The Protein Data Bank (PDB) bioinformatics database is the world’s largest repository of experimentally-determined structures of proteins, nucleic acids, and complex assemblies. All data is gathered using experimental methods such as X-ray, spectroscopy, crystallography, NMR, etc.
The PDB has a lot of repeating structures with different resolutions, methods, mutations, etc. Doing an experiment with the same or similar proteins can produce bias in any group analysis, so we will need to choose the correct structure from among any set of duplicates. For that purpose, we need to use a non-redundant (NR) set of proteins.
For the purpose of normalization, I recommend downloading the chemical compound dictionary for importing atom names into a database that uses 3NF or uses a star schema and dimensional modeling. (I’ve also used DSSP to help eliminate problematic structures. I won’t cover that in this article, but note that I didn’t use any other DSSP features.)
Data used in this research contains single-unit proteins who contain at least one disulfide bond taken from different species. To perform an analysis, all disulfide bonds are first classified as consecutive or nonconsecutive, by domain (archaea, prokaryote, viral, eukaryote, or other), and also by length.

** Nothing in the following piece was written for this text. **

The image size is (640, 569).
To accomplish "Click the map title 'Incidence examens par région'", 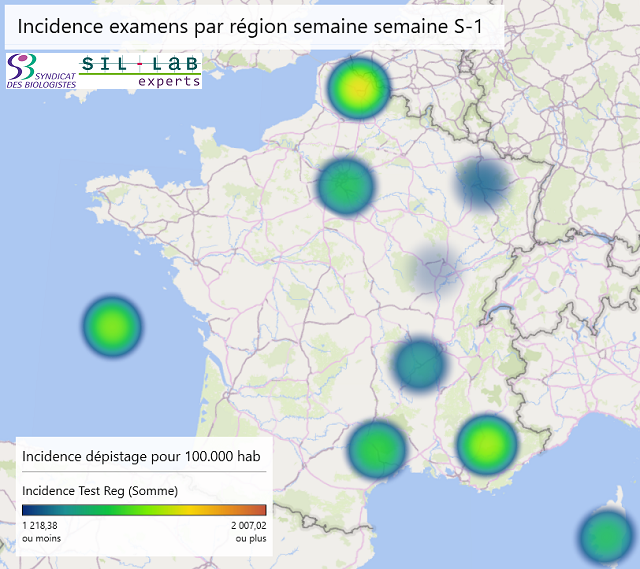I will tap(248, 28).
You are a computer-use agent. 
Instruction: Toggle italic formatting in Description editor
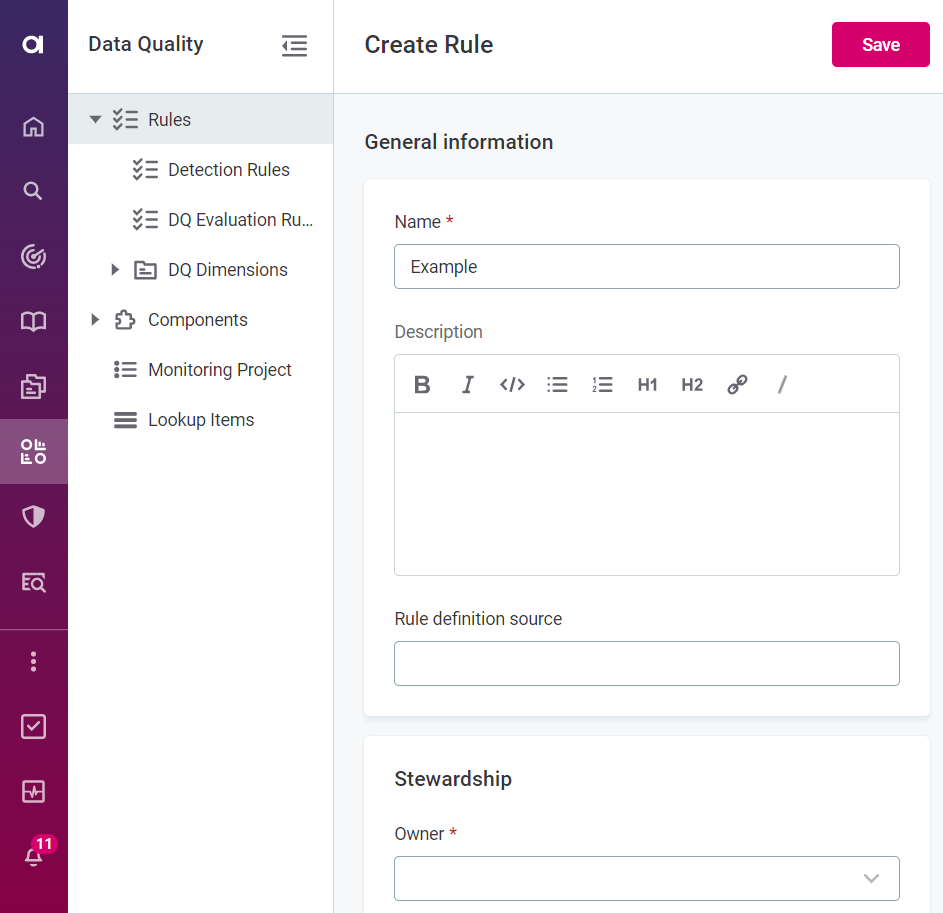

Primary and tertiary protein structures, before and after protein folding.
Output
To be ready for input into R, SPSS, or some other tool, an analyst will need the data to be in a database table with this structure:
Column | Type | Description |
code | character(4) | Experiment ID (alphanumeric, case-insensitive, and cannot start with a zero) |
title | character varying(1000) | Title of the experiment, for reference (field can be also text format) |
ss_bonds | integer | Number of disulfide bonds in the chosen chain |
ssbonds_overlap | integer | Number of overlapping disulfide bonds |
intra_count | integer | Number of bonds made within the same chain |
sci_name_src | character varying(5000) | Scientific name of organism from which the sequence is taken |
tax_path | character varying | Path in Linnaean classification tree |
src_class | character varying(20) | Top-level class of organism (eukaryote, prokaryote, virus, archaea, other) |
has_reactives7 | boolean | True if and only if the sequence contains reactive centers |
len_class7 | integer | Length of sequence in set 7 (set with p-value 10e-7 calculated by blast) |